That ANSI definition has annoyed me for decades, so would anyone object if I just have the functions return a pointer to the end of the string/memory, which is something that is actually useful information?
I've never used/assigned the value returned from those functions, so it doesn't matter to me personally either way.
I agree, I've never found the "standard" return values to be useful.
But I can't count the number of times that I've had to do ...
strcpy(ptr, string);
ptr += strlen(ptr);It would be much nicer (and faster) to say ...
ptr = strcpy(ptr, string);I think that I'll take advantage of the fact that the "classic" HuC didn't set the return values at all in order to make the change.
I've actually done that already, and checked-in the new str/mem functions into github.
The new functions are approx 60% of the size of the old functions, but run 2 or 3 times faster (depending upon which function).
That's 230 bytes for the package vs 398 bytes in the old HuC.
It leads me into a bit of a "rant" about the dangers of using macros in assembly language.
**************************************
Macros are great ... they're useful for inlcuding common little sequences of code in a single instruction that can make code easier to write, and easier to read.
But it's easy to get lazy and not really think about what is going on inside them, and end up writing sloppy code if you're not careful.
This isn't so bad in a function that gets called once in a game ... but it's not good practice in library functions that are supposed to be small and fast, especially if you're thinking that new programmers might look at them as examples of how-to-program.
For instance, here the old HuC/MagicKit library function for memcpy() ...
_memcpy.3: __stw <_ax
.cpylp: lda [_si]
sta [_di]
incw <_si
incw <_di
decw <_ax
tstw <_ax
bne .cpylp
rtsIt looks nice-and-simple, and it's easy to read, and it's so short that it must be fast, right?
Well ... no!
There are a whole bunch of macros in there, which expand the code out into ...
_memcpy.3: stx <__ax
sta <__ax+1
.cpylp: lda [__si]
sta [__di]
inc <__si
bne .l1
inc <__si+1
.l1: inc <__di
bne .l2
inc <__di+1
.l2: sec
lda <__ax
sbc #1
sta <__ax
lda <__ax+1
sbc #0
sta <__ax+1
lda <__ax
ora <__ax+1
bne .cpylp
.done: rtsThat's a *huge* and *slow* inner-loop, taking 68 cycles per byte that's copied.
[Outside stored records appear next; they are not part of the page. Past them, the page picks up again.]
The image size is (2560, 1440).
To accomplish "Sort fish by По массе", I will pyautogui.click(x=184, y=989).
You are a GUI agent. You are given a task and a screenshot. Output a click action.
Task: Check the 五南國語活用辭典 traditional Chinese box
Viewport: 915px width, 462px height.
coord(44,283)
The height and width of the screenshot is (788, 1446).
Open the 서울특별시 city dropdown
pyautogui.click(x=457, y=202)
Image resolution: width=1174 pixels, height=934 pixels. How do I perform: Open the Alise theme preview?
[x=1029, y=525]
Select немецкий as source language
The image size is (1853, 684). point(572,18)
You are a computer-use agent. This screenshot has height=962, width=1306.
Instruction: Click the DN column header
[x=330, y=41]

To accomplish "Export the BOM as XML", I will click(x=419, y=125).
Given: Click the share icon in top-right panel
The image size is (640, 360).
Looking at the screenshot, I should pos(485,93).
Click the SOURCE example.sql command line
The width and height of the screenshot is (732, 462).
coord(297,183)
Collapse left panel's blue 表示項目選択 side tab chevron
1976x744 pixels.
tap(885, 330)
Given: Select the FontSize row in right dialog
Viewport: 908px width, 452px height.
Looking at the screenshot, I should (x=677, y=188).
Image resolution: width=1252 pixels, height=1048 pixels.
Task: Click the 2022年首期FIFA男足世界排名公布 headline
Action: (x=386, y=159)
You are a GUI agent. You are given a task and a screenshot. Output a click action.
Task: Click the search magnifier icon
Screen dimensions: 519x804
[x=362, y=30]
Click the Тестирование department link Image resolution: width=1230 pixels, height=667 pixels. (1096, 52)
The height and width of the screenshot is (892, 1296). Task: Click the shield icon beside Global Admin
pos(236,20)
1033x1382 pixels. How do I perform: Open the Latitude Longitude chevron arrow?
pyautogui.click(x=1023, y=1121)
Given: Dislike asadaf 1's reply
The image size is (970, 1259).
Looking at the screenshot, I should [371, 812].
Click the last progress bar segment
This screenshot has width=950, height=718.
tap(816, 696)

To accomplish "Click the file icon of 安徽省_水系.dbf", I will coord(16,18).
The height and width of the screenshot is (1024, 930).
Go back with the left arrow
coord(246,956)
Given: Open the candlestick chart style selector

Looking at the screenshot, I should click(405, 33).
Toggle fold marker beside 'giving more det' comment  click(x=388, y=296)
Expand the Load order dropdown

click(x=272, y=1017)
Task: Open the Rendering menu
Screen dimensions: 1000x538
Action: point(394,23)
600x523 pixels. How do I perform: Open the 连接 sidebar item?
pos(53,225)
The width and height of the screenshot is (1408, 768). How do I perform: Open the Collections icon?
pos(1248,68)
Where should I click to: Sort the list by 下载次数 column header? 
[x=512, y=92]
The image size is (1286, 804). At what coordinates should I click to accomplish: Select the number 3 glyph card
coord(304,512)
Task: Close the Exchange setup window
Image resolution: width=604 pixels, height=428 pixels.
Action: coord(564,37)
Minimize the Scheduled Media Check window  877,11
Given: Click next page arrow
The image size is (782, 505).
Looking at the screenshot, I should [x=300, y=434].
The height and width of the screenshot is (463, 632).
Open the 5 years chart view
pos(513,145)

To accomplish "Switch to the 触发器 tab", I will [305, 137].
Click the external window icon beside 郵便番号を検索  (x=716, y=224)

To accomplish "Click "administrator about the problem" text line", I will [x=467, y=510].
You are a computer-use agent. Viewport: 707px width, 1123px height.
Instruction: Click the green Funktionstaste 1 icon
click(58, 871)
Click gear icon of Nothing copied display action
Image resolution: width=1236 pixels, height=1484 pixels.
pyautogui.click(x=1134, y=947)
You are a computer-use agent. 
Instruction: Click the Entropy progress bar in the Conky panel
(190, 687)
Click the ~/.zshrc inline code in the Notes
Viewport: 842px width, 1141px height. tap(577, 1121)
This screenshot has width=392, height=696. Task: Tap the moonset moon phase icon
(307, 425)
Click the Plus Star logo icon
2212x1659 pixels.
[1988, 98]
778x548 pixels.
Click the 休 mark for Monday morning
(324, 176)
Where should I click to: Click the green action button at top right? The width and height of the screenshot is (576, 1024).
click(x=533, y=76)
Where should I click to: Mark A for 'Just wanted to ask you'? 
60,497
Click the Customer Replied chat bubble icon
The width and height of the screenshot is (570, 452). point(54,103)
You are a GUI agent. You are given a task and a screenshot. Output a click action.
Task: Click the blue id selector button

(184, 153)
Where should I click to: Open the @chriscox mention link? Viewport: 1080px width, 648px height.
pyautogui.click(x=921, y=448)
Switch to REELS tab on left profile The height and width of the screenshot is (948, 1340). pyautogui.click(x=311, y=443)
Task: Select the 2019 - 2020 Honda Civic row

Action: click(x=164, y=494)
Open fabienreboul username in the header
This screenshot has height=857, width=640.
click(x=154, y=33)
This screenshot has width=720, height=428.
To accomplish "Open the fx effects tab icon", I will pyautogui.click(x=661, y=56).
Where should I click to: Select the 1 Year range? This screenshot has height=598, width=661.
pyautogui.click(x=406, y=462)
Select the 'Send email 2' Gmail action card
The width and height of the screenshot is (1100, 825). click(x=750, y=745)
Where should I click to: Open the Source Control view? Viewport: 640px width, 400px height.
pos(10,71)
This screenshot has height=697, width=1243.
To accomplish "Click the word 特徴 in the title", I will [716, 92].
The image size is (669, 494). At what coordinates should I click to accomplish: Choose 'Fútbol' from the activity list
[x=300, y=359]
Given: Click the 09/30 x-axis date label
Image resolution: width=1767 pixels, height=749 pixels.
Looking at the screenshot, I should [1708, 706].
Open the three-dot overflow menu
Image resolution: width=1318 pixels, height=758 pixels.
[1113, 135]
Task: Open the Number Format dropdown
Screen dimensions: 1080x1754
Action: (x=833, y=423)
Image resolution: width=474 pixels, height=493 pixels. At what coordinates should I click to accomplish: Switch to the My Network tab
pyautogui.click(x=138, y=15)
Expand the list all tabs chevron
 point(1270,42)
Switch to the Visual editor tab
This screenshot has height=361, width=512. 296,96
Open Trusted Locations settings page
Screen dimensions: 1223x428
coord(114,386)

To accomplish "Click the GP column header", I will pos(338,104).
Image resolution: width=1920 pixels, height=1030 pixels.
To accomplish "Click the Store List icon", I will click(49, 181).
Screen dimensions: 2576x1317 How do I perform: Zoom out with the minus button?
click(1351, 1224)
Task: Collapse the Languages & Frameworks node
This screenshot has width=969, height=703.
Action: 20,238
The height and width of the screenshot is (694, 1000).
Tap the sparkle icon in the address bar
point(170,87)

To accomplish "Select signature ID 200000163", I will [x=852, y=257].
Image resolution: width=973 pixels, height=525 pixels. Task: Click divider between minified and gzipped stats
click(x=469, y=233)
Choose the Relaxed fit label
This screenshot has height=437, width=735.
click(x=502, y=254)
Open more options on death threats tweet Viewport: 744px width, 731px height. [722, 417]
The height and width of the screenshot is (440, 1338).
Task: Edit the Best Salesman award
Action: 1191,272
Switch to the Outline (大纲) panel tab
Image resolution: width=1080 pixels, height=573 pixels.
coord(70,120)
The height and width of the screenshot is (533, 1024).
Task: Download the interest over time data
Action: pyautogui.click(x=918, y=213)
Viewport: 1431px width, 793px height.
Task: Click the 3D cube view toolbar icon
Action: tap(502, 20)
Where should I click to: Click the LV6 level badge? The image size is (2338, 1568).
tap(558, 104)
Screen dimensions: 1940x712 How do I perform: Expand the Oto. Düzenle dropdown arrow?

If you get rid of all of those macros and just write it carefully in optimized assembly language, you get ...
_memcpy.3: stx <__temp
tax
beq .done_pages
cly
.copy_page: lda [__si],y
sta [__di],y
iny
bne .copy_page
inc <__si+1
inc <__di+1
dex
bne .copy_page
.done_pages: ldx <__temp
beq .done_bytes
.copy_byte: lda [__si],y
sta [__di],y
iny
dex
bne .copy_byte
.done_bytes: rtsThe function is both smaller, and a lot faster, taking 22 cycles per byte that's copied.
That's a 3x improvement in speed, and just about as good as you can get on the classic 6502 architecture.
You can do a little loop-unrolling to make it a tiny bit faster ... but it's not a huge improvement.
This version trades that little bit of speed in favor of staying smaller since it's a rarely-used function in a PCE game.
As bonknuts and touko will point out, the way to do it more efficiently on the PCE is to use a TII instruction, which runs at 6 cycles per byte.
I'm just not convinced (yet) that these functions are used often-enough that it's worth the increase in code-size for making a general-purpose TII version of the routine.